━━━━━ INPUT RECORDS

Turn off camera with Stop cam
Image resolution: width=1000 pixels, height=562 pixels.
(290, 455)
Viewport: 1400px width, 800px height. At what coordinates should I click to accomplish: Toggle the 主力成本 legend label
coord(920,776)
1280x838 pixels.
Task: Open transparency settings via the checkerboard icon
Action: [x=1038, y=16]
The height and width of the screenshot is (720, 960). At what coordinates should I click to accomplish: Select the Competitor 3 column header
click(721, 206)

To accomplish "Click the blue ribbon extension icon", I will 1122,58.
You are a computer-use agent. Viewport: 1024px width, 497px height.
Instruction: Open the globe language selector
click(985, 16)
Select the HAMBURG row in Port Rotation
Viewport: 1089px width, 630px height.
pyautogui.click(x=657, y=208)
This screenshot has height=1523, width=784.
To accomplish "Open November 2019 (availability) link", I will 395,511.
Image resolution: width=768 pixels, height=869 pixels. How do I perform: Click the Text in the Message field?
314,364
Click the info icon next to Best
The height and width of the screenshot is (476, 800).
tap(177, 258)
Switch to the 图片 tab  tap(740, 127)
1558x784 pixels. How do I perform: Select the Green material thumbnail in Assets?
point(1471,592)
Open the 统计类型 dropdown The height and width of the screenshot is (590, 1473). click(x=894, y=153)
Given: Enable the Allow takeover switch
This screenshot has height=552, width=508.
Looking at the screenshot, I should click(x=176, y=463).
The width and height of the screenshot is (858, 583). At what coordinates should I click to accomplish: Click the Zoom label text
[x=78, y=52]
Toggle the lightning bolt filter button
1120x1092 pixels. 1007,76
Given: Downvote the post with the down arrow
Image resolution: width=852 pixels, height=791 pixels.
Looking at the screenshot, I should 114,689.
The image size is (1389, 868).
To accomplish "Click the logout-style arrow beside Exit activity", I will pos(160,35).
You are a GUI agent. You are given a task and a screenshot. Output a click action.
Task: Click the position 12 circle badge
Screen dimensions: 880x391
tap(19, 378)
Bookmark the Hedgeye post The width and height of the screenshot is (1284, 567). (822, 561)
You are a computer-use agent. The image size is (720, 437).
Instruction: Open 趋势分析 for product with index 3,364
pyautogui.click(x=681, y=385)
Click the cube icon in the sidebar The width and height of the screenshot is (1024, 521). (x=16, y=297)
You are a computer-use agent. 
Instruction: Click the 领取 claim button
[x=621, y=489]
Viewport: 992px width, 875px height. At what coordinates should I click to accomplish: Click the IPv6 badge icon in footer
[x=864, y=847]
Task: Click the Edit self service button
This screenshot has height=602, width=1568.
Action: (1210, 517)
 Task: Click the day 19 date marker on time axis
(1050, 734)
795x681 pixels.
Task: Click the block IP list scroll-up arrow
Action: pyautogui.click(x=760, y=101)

━━━━━━━━━━

Convert all the records above into a Markdown table with two columns, Row and Line. Put each line in its own numbered row and leave out blank lines.

| Row | Line |
|---|---|
| 1 | Turn off camera with Stop cam |
| 2 | Image resolution: width=1000 pixels, height=562 pixels. |
| 3 | (290, 455) |
| 4 | Viewport: 1400px width, 800px height. At what coordinates should I click to accomplish: Toggle the 主力成本 legend label |
| 5 | coord(920,776) |
| 6 | 1280x838 pixels. |
| 7 | Task: Open transparency settings via the checkerboard icon |
| 8 | Action: [x=1038, y=16] |
| 9 | The height and width of the screenshot is (720, 960). At what coordinates should I click to accomplish: Select the Competitor 3 column header |
| 10 | click(721, 206) |
| 11 | To accomplish "Click the blue ribbon extension icon", I will 1122,58. |
| 12 | You are a computer-use agent. Viewport: 1024px width, 497px height. |
| 13 | Instruction: Open the globe language selector |
| 14 | click(985, 16) |
| 15 | Select the HAMBURG row in Port Rotation |
| 16 | Viewport: 1089px width, 630px height. |
| 17 | pyautogui.click(x=657, y=208) |
| 18 | This screenshot has height=1523, width=784. |
| 19 | To accomplish "Open November 2019 (availability) link", I will 395,511. |
| 20 | Image resolution: width=768 pixels, height=869 pixels. How do I perform: Click the Text in the Message field? |
| 21 | 314,364 |
| 22 | Click the info icon next to Best |
| 23 | The height and width of the screenshot is (476, 800). |
| 24 | tap(177, 258) |
| 25 | Switch to the 图片 tab  tap(740, 127) |
| 26 | 1558x784 pixels. How do I perform: Select the Green material thumbnail in Assets? |
| 27 | point(1471,592) |
| 28 | Open the 统计类型 dropdown The height and width of the screenshot is (590, 1473). click(x=894, y=153) |
| 29 | Given: Enable the Allow takeover switch |
| 30 | This screenshot has height=552, width=508. |
| 31 | Looking at the screenshot, I should click(x=176, y=463). |
| 32 | The width and height of the screenshot is (858, 583). At what coordinates should I click to accomplish: Click the Zoom label text |
| 33 | [x=78, y=52] |
| 34 | Toggle the lightning bolt filter button |
| 35 | 1120x1092 pixels. 1007,76 |
| 36 | Given: Downvote the post with the down arrow |
| 37 | Image resolution: width=852 pixels, height=791 pixels. |
| 38 | Looking at the screenshot, I should 114,689. |
| 39 | The image size is (1389, 868). |
| 40 | To accomplish "Click the logout-style arrow beside Exit activity", I will pos(160,35). |
| 41 | You are a GUI agent. You are given a task and a screenshot. Output a click action. |
| 42 | Task: Click the position 12 circle badge |
| 43 | Screen dimensions: 880x391 |
| 44 | tap(19, 378) |
| 45 | Bookmark the Hedgeye post The width and height of the screenshot is (1284, 567). (822, 561) |
| 46 | You are a computer-use agent. The image size is (720, 437). |
| 47 | Instruction: Open 趋势分析 for product with index 3,364 |
| 48 | pyautogui.click(x=681, y=385) |
| 49 | Click the cube icon in the sidebar The width and height of the screenshot is (1024, 521). (x=16, y=297) |
| 50 | You are a computer-use agent.  |
| 51 | Instruction: Click the 领取 claim button |
| 52 | [x=621, y=489] |
| 53 | Viewport: 992px width, 875px height. At what coordinates should I click to accomplish: Click the IPv6 badge icon in footer |
| 54 | [x=864, y=847] |
| 55 | Task: Click the Edit self service button |
| 56 | This screenshot has height=602, width=1568. |
| 57 | Action: (1210, 517) |
| 58 |  Task: Click the day 19 date marker on time axis |
| 59 | (1050, 734) |
| 60 | 795x681 pixels. |
| 61 | Task: Click the block IP list scroll-up arrow |
| 62 | Action: pyautogui.click(x=760, y=101) |